* **What the task requires**
In the passage below on promotional value and profit, why does it conclude that promotions show diminishing returns? Answer in one to three sentences.

* **Selected passage**
----
1. **Positive Correlation**:
   - The scatter plot demonstrates a **positive correlation** between the total value of promotions and total profit. As the promotional value increases, the profit generally rises.
   - The fitted trend line further supports this relationship, indicating that promotions effectively contribute to profit generation.

2. **Diminishing Returns**:
   - Beyond a certain promotional value (~50 units), the incremental increase in profit becomes less pronounced.
   - This suggests **diminishing returns** on investment in promotions, where further spending may yield marginal profit gains.

3. **High Variability**:
   - A high concentration of points at lower promotional values (~0 to 20 units) reflects variability in profits, indicating that other factors may influence customer behavior and profitability.

---

### Recommendations

- **Optimize Promotional Spending**:
  - Focus on promotional values that yield the highest return on investment, potentially within the range of 20 to 50 units.
- **Analyze High Variability**:
  - Investigate factors contributing to the variability in profit for lower promotional values to refine strategies.
- **Targeted Promotions**:
  - Design promotions targeted at customer segments most responsive to increased spending.

---

# 4. Outlier Detection Methods

This document demonstrates how to detect outliers using **Z-Score**, **Modified Z-Score**, and **IQR methods** on a small dataset. We will calculate the outliers step-by-step for a simple 5-row dataset.

---

**Example Dataset**

We will use the following dataset:

| Row | Value |
|-----|-------|
| 1   | 10    |
| 2   | 12    |
| 3   | 14    |
| 4   | 100   |
| 5   | 16    |

---

## Z-Score Method

### Formula
\[
Z = \frac{(X - \mu)}{\sigma}
\]

Where:
- \(X\): The value.
----
* **Information supplied**
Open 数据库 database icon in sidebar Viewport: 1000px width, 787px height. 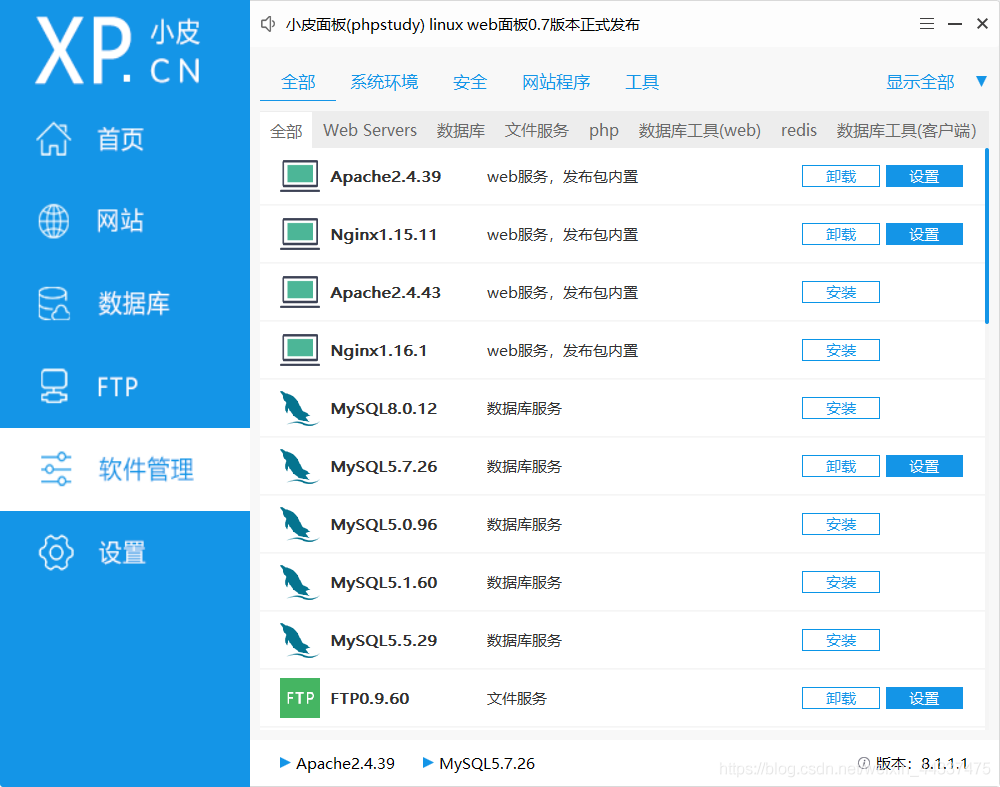coord(54,304)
----
* **Completed exercise**
The passage observes that beyond a promotional value of about 50 units, the incremental increase in profit becomes less pronounced. From this it concludes that further spending on promotions may yield only marginal profit gains.